Saving capitalism from itself…a topic for the European elections?
27 January 2014
“Capitalism is not a form of spontaneous order or the embodiment of a basic structure of human rights, but one of the great constructions of the human mind”, so says David Sainsbury, former UK Minister in the Blair Government in his book “Progressive Capitalism, how to achieve economic growth, liberty and social justice” published last year by Biteback Publishing. Inevitably, the book does not fully live up to its unrealistically ambitious title, but it makes some really important points and goes beyond putting forward a critique of what wrong, but also some constructive solutions.
Capitalism will only work if politics works. Capitalism allows resources, human and material, to be constantly allocated and reallocated in a way that meets people’s needs, as they express those needs by way of the relative price they will pay for different goods and services. Without stable money in which to set those prices, the system would not work. Money is a promise. One must have a stable political system to underpin those promises if one is to have stable money. Without order and security and laws to prevent theft, fraud and unsafe products, capitalism would collapse. Again one has to have a stable political system if these requirements are to be met.
If capitalism leads to outcomes that are socially, financially or environmentally unstable, or are perceived as grossly unfair, the stable political order on which capitalism itself rests will fail.
These are some of the things that David Sainsbury tackles in this book.
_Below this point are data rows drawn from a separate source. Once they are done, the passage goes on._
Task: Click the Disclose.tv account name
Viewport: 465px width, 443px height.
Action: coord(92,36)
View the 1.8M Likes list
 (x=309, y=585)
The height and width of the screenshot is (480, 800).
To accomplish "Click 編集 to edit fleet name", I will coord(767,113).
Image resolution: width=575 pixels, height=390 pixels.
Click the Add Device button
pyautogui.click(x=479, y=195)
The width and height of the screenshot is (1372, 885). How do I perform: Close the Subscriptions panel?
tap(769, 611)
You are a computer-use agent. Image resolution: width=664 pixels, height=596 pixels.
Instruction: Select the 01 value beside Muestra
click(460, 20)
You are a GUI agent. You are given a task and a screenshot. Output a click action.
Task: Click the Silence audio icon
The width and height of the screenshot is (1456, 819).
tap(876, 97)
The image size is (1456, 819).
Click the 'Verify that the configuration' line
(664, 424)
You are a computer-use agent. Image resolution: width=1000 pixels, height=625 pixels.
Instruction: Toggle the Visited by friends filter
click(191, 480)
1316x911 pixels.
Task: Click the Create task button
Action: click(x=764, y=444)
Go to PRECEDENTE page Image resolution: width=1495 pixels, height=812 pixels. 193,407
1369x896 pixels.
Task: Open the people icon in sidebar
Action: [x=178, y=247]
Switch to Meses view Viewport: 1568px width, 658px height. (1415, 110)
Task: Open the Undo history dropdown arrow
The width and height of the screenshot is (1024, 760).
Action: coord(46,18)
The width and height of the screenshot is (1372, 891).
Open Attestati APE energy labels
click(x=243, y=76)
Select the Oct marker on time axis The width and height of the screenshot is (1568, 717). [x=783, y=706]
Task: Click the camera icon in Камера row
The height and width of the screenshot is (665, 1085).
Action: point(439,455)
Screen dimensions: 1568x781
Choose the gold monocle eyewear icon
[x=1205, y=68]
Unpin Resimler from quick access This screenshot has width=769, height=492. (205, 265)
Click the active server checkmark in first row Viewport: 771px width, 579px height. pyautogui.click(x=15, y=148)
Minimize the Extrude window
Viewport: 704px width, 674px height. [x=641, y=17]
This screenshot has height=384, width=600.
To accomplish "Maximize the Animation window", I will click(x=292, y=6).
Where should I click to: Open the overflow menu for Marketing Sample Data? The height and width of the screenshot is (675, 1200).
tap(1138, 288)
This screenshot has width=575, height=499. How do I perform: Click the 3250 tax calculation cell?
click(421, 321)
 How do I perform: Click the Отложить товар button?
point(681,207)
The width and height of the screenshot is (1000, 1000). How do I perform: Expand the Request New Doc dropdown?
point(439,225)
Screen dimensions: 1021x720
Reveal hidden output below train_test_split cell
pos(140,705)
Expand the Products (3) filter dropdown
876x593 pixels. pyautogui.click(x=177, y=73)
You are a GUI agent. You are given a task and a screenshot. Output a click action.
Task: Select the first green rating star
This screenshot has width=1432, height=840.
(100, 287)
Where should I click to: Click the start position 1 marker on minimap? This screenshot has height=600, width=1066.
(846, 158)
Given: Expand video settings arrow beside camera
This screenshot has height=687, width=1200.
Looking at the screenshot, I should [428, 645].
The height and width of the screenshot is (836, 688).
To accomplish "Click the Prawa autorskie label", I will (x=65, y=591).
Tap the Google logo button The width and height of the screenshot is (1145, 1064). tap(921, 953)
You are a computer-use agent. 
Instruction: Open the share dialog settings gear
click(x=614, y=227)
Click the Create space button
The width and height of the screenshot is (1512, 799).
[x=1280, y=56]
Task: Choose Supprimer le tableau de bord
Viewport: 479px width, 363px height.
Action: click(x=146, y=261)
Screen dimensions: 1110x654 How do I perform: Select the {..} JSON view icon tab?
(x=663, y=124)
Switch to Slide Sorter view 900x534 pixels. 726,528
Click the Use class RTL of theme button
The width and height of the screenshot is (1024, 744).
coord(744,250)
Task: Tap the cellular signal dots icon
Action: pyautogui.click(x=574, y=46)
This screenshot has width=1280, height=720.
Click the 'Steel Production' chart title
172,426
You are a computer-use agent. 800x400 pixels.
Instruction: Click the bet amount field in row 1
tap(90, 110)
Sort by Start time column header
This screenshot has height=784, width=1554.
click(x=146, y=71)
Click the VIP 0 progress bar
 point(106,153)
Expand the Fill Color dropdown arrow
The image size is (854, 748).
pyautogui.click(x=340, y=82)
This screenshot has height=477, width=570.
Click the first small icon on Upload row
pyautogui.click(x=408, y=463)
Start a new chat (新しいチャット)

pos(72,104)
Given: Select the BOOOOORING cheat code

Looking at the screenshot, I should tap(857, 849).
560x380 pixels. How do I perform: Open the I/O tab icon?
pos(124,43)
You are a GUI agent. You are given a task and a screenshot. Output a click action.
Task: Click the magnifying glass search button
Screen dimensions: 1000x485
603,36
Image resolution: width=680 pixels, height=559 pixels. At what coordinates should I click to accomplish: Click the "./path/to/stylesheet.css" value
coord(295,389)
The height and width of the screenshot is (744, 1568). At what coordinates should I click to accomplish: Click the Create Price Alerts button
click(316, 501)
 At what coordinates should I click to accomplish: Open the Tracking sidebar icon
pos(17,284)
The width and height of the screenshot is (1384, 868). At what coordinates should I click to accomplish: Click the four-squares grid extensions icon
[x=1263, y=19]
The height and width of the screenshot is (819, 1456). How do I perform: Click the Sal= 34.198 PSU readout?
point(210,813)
He points out that:
1. In 1965, the average US CEO earned 24 times as much as the average worker. But by 2007 he earned 300 times as much. That trend is not socially sustainable.
2. UK pension funds earned a 5% return on capital between 1963 and 1999. But between 2000 and 2009, they earned only 1.1% return. That’s not financially sustainable.
3. Between 1950 and 1973, the western economies grew at twice the rate they had grown during the period from 1800 to 1950. That was not economically or environmentally sustainable. But the West built welfare states during that period on the premise that the 1950-1973 growth rates were permanent.
These problems can only be tackled if the rules governing capitalism are updated. Sainsbury makes some useful suggestions.
Company law and taxation should be changed to require CEO’s to be paid on the basis of longer term goals and achievements, rather that short term share price movements. Remuneration of fund managers should be restructured to reflect a similar philosophy of long term returns and stable investment strategies. The threat of takeover, to the extent to which it incentivises pursuit of purely short term share price gains, may have to be mitigated. Firms should have incentives to use scare materials like energy, water, clean air, metals and chemicals extracted from the earth sustainably and renewably. These things cannot be done by one country acting on its own. They need to be tackled at international level, in the European Union and/or between the EU and the US.
This book may not have all the answers, but it asks all the right questions. They are questions that could usefully be tackled in the forthcoming European Elections which are, after all, the only multinational elections that take place anywhere in the world.